Looking only at the alternative thresholds, the share of the population in poverty seems higher than the official 14.3% rate the Bureau reported in September. Hence a high-end estimate of poor people so much greater than the official 43.6 million.

The income adjustments tell a different story.

The official measure counts only cash income, i.e., wages and cash benefits like Social Security and unemployment insurance.

The alternative measures take account of non-cash benefits like food stamps, housing vouchers and Medicaid and of tax credits like the Earned Income Tax Credit and the Child Tax Credit.

With these included, the poverty rate is lower than the official estimate, even when taxes are factored in. As with the thresholds, how much depends on which adjustments are made.

The Center on Budget and Policy Priorities also crunched the numbers. It came to basically the same conclusions about the income adjustments, though with a more political slant aimed at justifying the temporary new and expanded tax credits and benefits in the economic recovery act.

According to CBPP, the recovery act improvements kept 4.5 million people out of poverty. An additional 11 million were lifted above the poverty threshold by the regular versions of five of the programs — the Earned Income and Child Tax Credits, unemployment insurance and food stamps.
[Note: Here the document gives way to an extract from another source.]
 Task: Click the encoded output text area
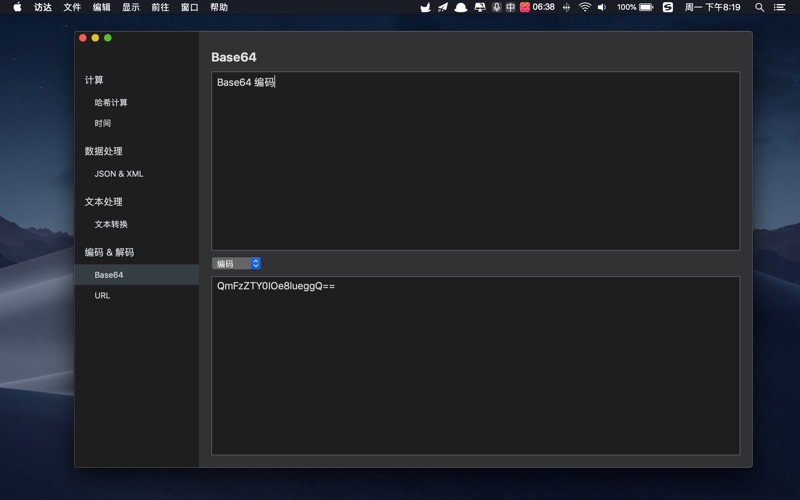pyautogui.click(x=475, y=365)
And, as EPI also shows, the biggest anti-poverty impact came, as it has in the past, from Social Security retirement benefits. CBPP says these kept more than 20 million people out of poverty. Looking at its table on program impacts as a whole, the number seems more like 21.4 million.

In short, the major federal anti-poverty programs are doing what they’re supposed to do. Without them, a vastly larger number of people would have been poor enough to be counted as such.

I don’t suppose I need add that these programs are at high risk — if not of annihilation, then of significant retrenchments.